Set exercise: Copy the following data word for word, leaving out the pictures.

>>

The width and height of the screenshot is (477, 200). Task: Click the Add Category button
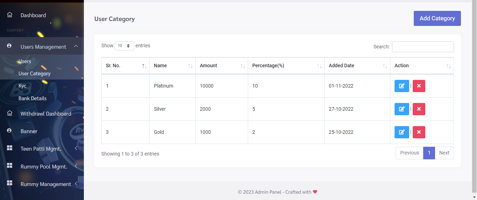coord(437,18)
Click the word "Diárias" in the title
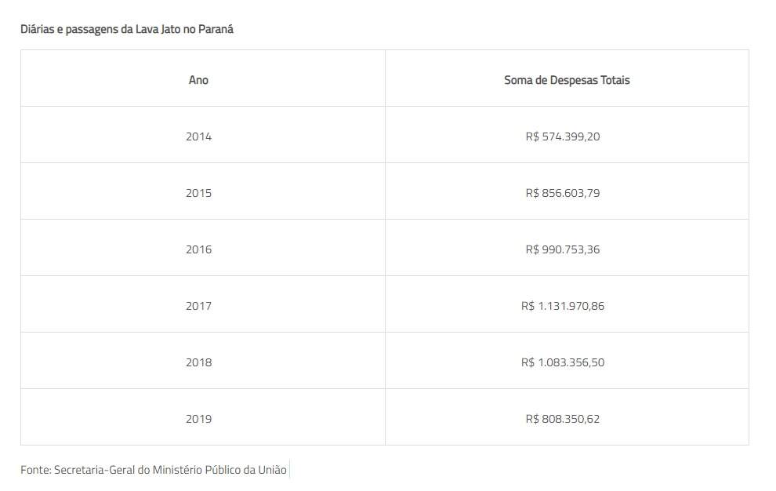 37,29
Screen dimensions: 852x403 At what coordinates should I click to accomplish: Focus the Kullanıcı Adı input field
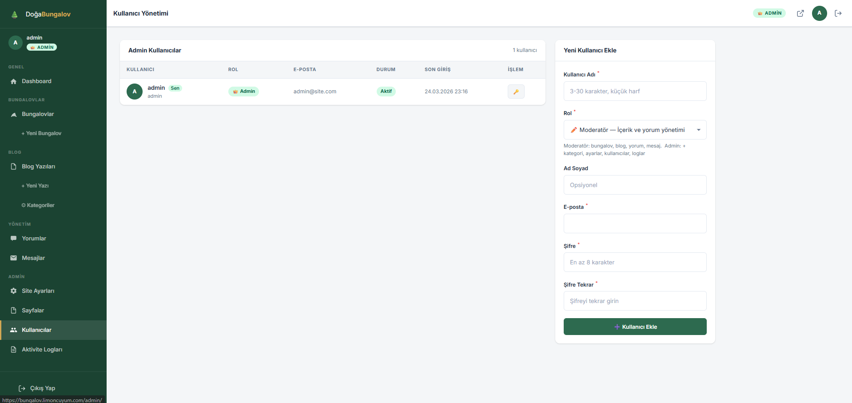click(635, 91)
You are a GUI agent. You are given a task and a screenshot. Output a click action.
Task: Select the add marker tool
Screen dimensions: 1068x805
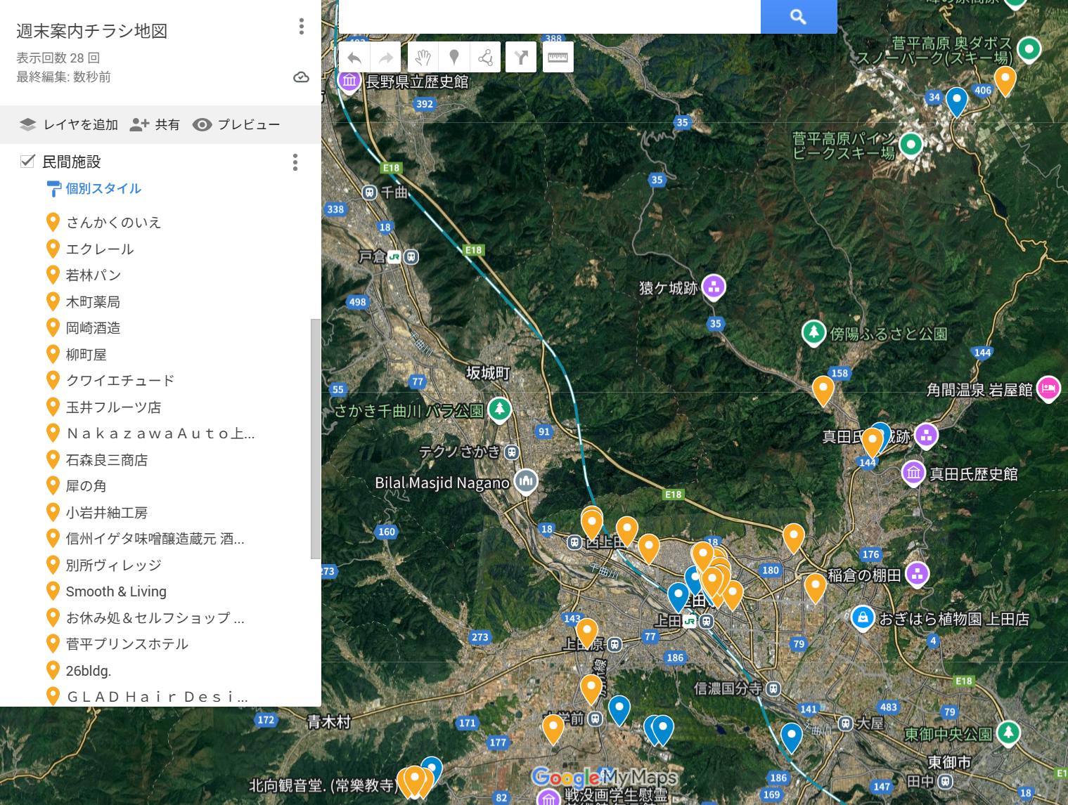point(453,58)
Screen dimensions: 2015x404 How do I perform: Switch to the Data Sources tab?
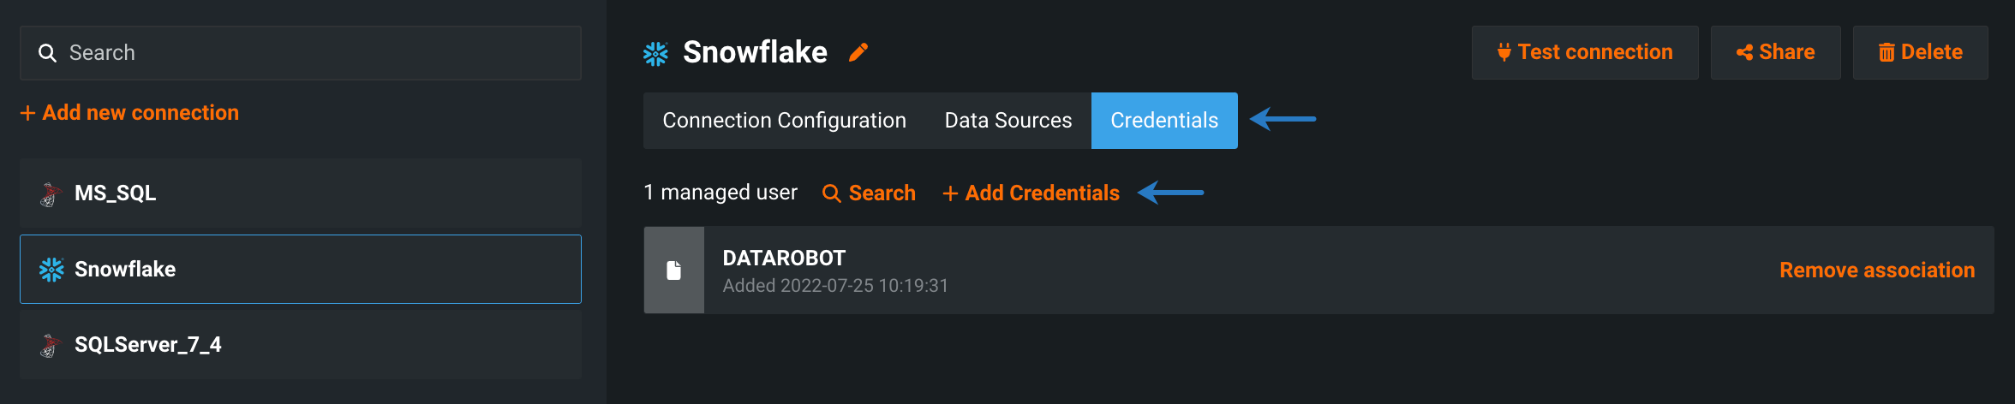1008,121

<<

Result for this exercise:
The width and height of the screenshot is (477, 200). Task: Click the Add Category button
coord(437,18)
Click the word "Diárias" in the title
 37,29
Screen dimensions: 852x403 At what coordinates should I click to accomplish: Focus the Kullanıcı Adı input field
click(635, 91)
You are a GUI agent. You are given a task and a screenshot. Output a click action.
Task: Select the add marker tool
Screen dimensions: 1068x805
point(453,58)
Screen dimensions: 2015x404 How do I perform: Switch to the Data Sources tab?
1008,121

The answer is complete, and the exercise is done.